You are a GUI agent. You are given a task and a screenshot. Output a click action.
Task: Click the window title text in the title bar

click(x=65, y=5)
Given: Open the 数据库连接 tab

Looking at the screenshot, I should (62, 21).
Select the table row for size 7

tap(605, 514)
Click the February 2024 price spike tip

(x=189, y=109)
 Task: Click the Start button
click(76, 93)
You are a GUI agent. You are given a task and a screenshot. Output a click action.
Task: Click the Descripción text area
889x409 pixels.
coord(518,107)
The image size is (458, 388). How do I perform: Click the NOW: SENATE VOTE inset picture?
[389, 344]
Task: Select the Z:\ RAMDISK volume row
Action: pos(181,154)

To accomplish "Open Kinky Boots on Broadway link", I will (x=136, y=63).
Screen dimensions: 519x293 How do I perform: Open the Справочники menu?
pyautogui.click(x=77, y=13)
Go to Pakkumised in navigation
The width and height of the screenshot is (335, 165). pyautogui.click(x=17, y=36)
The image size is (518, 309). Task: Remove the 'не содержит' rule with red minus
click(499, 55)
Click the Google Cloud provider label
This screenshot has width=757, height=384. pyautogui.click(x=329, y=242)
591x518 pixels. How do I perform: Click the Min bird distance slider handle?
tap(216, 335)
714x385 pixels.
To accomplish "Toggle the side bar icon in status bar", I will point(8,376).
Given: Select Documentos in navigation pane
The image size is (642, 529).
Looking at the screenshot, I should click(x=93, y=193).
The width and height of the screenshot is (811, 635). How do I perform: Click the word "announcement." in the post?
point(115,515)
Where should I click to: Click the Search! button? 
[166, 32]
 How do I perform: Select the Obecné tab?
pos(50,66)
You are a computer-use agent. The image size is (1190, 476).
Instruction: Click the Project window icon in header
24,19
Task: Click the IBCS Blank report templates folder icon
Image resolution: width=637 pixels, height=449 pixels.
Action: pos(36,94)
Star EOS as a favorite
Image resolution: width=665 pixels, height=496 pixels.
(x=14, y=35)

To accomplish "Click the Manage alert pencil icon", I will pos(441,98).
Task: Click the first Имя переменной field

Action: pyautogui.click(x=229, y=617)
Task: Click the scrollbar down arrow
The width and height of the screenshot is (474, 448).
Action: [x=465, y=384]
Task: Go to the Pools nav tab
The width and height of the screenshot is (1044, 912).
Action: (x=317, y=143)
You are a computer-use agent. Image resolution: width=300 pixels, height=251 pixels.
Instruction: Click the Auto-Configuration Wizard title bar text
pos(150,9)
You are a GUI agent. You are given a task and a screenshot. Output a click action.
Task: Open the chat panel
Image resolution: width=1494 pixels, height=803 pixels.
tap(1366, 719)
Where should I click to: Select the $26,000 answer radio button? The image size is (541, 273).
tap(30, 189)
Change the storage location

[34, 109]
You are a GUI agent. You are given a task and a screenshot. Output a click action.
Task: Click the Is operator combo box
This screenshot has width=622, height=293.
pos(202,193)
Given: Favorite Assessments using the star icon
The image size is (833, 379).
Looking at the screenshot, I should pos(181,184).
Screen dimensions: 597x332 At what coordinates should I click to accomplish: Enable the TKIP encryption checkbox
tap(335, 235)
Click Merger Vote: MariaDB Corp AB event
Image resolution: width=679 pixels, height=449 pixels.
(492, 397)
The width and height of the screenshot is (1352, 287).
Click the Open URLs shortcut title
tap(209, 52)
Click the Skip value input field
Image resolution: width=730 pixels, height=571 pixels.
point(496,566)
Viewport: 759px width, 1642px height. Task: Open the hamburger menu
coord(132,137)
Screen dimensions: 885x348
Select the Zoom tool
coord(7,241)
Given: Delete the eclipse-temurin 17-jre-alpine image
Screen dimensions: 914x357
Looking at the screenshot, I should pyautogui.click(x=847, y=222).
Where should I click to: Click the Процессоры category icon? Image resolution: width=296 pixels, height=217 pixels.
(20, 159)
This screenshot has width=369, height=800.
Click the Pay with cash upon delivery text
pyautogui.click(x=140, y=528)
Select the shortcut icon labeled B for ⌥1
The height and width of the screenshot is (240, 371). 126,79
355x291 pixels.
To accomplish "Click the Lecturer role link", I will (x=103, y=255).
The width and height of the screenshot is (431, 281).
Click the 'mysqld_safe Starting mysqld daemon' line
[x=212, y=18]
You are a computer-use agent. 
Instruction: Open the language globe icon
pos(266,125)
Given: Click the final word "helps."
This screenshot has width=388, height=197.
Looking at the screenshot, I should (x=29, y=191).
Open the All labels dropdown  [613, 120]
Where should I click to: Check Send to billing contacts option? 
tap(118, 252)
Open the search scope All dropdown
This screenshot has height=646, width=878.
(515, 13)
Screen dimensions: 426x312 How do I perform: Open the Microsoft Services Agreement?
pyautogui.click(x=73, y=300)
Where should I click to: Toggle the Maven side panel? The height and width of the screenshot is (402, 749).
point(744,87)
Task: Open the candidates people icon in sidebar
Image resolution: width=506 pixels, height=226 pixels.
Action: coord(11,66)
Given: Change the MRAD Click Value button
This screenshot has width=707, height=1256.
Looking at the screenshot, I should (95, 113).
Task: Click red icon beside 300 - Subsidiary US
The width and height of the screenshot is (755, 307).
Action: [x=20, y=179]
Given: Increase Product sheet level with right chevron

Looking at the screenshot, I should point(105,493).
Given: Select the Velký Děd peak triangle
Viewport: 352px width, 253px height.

----------------------------------------

Each line in the listing that contains "dropdown" should be returned.

- Solved exercise -
Open the All labels dropdown  [613, 120]
Open the search scope All dropdown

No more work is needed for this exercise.